# Longmeadow



## jimma (Mar 17, 2006)

Hi, all. Whilst poking about in Rowlands Castle yesterday we came across an abandoned house. It is absolutely bizarre. It is off the main road and down a long drive. It is an absolutely beautiful house c1920's, 1930's by the looks of it. It is boarded up and has been for a long time, the outside of the house is totally overgrown by the garden. It is like something out of a kids book - a la 'secret garden' etc. It is totally undiscovered by yobs and vandals and I would like it to stay that way so forgive me for not posting details yet (pm me if you like). We found three locks in the front door and bizarrly found three keys outside the gate. They fit in the old locks but don't turn. There were three garages in the drive and one of them is full of old 'Harrods' packing crates filled with copies of the times from the 1960's. The house is called long meadow (according to the pencil writing on each newspaper) and i'm just wondering if anyone here knows ANYTHING about it. Who owns it? Why is it abandoned in seemingly good condition and not demolished or sold? It is very Eerie, mysterious, romantic etc and I thought, a little mentally unsettling.

+===+

> [Job a]:
Answer these questions about the Longmeadow thread, each on its own line:
(i) In what place was the abandoned house found?
(ii) How many keys were lying outside the gate?
(iii) Whose name was on the packing crates in one of the garages?
The records that follow have no connection to the text above.

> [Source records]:
+===+

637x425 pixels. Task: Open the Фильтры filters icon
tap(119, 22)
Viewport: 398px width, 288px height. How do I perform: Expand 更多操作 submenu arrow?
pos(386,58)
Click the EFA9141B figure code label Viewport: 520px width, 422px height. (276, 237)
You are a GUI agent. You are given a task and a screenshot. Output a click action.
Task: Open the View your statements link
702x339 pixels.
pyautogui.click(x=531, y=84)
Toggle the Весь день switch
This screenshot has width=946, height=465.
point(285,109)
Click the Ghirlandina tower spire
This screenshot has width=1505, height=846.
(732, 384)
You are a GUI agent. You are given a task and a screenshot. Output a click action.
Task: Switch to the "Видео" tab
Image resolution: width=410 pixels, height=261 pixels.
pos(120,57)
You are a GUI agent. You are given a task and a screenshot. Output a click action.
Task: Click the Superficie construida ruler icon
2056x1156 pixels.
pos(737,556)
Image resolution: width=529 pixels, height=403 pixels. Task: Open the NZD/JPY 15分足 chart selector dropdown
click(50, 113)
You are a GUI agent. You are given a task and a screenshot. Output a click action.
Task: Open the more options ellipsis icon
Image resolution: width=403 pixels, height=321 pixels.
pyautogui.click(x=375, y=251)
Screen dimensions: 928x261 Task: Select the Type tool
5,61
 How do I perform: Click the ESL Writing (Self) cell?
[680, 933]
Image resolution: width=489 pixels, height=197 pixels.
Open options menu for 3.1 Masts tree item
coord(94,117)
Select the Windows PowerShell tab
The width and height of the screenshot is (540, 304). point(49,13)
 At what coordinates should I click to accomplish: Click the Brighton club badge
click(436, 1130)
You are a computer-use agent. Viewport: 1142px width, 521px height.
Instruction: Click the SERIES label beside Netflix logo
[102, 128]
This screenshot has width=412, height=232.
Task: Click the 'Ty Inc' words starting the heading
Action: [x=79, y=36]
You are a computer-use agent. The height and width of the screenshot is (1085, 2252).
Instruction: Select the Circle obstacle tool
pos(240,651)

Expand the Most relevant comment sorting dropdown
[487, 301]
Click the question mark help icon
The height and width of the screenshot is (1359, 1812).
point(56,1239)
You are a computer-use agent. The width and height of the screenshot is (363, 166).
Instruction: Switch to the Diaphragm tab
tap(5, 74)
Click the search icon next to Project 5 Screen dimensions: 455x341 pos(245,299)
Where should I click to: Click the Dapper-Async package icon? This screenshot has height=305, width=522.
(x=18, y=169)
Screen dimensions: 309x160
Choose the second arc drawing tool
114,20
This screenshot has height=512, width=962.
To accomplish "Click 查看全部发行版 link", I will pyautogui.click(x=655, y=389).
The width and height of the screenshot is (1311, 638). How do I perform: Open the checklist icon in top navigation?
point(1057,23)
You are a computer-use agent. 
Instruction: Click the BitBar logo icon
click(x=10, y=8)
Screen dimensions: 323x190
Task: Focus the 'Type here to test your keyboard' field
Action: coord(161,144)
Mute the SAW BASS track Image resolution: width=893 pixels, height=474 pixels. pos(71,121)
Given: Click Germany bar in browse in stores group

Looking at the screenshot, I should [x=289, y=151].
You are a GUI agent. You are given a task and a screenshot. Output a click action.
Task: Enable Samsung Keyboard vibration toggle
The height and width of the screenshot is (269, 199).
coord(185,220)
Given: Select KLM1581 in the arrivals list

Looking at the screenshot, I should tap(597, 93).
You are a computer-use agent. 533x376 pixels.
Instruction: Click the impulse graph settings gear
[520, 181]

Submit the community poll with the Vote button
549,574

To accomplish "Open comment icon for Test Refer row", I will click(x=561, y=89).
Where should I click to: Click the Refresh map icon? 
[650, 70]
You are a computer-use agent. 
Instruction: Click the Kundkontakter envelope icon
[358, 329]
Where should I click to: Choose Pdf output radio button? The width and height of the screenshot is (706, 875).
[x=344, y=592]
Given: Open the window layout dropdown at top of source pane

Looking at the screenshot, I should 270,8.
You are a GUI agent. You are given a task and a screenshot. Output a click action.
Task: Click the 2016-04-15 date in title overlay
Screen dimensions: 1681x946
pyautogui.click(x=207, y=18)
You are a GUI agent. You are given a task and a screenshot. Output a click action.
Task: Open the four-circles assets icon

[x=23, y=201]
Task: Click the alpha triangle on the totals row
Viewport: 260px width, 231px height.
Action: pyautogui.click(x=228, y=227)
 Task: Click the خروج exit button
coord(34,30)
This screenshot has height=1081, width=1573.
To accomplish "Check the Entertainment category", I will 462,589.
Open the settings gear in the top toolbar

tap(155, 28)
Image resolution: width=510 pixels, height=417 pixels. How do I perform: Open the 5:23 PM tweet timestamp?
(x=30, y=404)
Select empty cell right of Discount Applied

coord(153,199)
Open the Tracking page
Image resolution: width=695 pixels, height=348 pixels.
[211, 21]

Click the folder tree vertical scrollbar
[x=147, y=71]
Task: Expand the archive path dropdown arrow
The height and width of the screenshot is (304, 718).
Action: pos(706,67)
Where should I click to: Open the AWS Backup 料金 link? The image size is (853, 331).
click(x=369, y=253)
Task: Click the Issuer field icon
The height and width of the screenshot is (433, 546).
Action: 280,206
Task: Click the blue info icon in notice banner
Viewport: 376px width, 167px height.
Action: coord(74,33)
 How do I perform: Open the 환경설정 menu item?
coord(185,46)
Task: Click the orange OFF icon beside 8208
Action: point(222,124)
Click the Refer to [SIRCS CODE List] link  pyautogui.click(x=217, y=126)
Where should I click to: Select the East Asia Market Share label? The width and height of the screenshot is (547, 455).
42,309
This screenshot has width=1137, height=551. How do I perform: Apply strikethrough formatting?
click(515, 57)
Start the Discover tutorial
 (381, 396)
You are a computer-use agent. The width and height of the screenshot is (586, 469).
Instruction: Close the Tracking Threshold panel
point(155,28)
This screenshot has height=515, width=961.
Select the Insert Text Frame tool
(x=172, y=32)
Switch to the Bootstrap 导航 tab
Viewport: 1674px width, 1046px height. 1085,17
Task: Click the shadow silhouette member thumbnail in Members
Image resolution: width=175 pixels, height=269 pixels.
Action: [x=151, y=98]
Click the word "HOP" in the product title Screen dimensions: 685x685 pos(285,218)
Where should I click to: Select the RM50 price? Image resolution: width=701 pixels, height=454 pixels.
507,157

+===+

> [Job b]: In the source records, output everything from the line containing "Image resolution: width=529" down to the line containing "The width and height of the screenshot is (540, 304).", both lines included, reproducing each line without change.

> [Exercise output a]:
(i) Rowlands Castle
(ii) Three
(iii) Harrods

> [Exercise output b]:
Image resolution: width=529 pixels, height=403 pixels. Task: Open the NZD/JPY 15分足 chart selector dropdown
click(50, 113)
You are a GUI agent. You are given a task and a screenshot. Output a click action.
Task: Open the more options ellipsis icon
Image resolution: width=403 pixels, height=321 pixels.
pyautogui.click(x=375, y=251)
Screen dimensions: 928x261 Task: Select the Type tool
5,61
 How do I perform: Click the ESL Writing (Self) cell?
[680, 933]
Image resolution: width=489 pixels, height=197 pixels.
Open options menu for 3.1 Masts tree item
coord(94,117)
Select the Windows PowerShell tab
The width and height of the screenshot is (540, 304). point(49,13)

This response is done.